Before Team 3 could complete its survey, Allison received a “frago” — a fragmentary order — to leave at once. Tuwaitha was at the center of an unresolved dispute between the Bush administration and the IAEA, which monitors compliance with the Nuclear Nonproliferation Treaty, and Bush’s advisers were divided among themselves. Until it had clear instructions, the headquarters for U.S. ground forces in Iraq wanted nothing to do with the site.
Standing under the desert sun with an Iridium satellite telephone at his ear, Allison raised his voice in angry protest at orders to leave the nuclear center unprotected. Eventually his superiors agreed to allow Marines to stay. Allison’s report later that day said that even so “the maneuver commander did not have sufficient forces to secure both sites.”
“I hope somebody has done something,” Allison said, recounting the story some time afterward, “because a lot of that [material] is just laying around.”
Tuwaitha was not Team 3’s last brush with nuclear chaos. On April 24, two weeks later, Allison received orders to survey a warehouse holding the disabled machinery of Iraq’s former nuclear weapons program. The Ash Shaykhili Nuclear Facility was a kind of boneyard for bombed reactor parts, broken vacuum pumps and heat exchangers and gas centrifuges rendered inoperable by U.N. inspectors.
Allison’s assignment was to focus on an underground facility at the site. Whatever U.S. intelligence suspected there, sources in Washington said it was enough to place Ash Shaykhili in 11th place on the priority list of Iraqi weapons sites to be surveyed.
When Team 3 arrived, it found a nightmare unfolding.
The warehouses already had been “completely destroyed by looters, all burned up,” Allison recalled. He saw charred pieces of what looked like equipment for electromagnetic isotope separation. A damaged glove box had been tossed in a scrap metal pile.
And the looters were not finished. Scores of civilians still swarmed the site, wrenching and cutting prizes away and loading them onto wheelbarrows, cars and trucks. They paid almost no attention to Allison’s small team.
“There was no security anywhere to be seen,” the team reported later that day. “Local civilians were in the process of looting and dismantling the facility when the team arrived, and remained during the entire exploitation. Site Survey Team 3 only had adequate security for force protection for team members.”
Seated on a folding canvas chair, recalling the scene in an interview eight days afterward, Allison raised his eyebrows and shook his head.
“If there was something there” to reveal an undeclared Iraqi weapons program, he said, “it was long gone.”

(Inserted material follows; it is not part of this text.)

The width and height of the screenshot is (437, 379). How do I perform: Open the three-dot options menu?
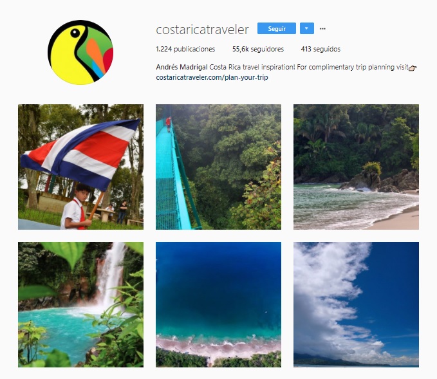click(x=322, y=29)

One would hope that such accounts would trigger a congressional investigation. But don’t hold your breath. I guess we just have to wait and see. If terrorists got this material and turn it into a radiological weapon we’ll probably eventually find out, to our sorrow. Whatever material is there appears to be gone, and no one can find it. Before the war it was at least centrally stored and guarded. Now it is scattered about Iraq and it will be dumb luck if none of it ends up in the hands of terrorists.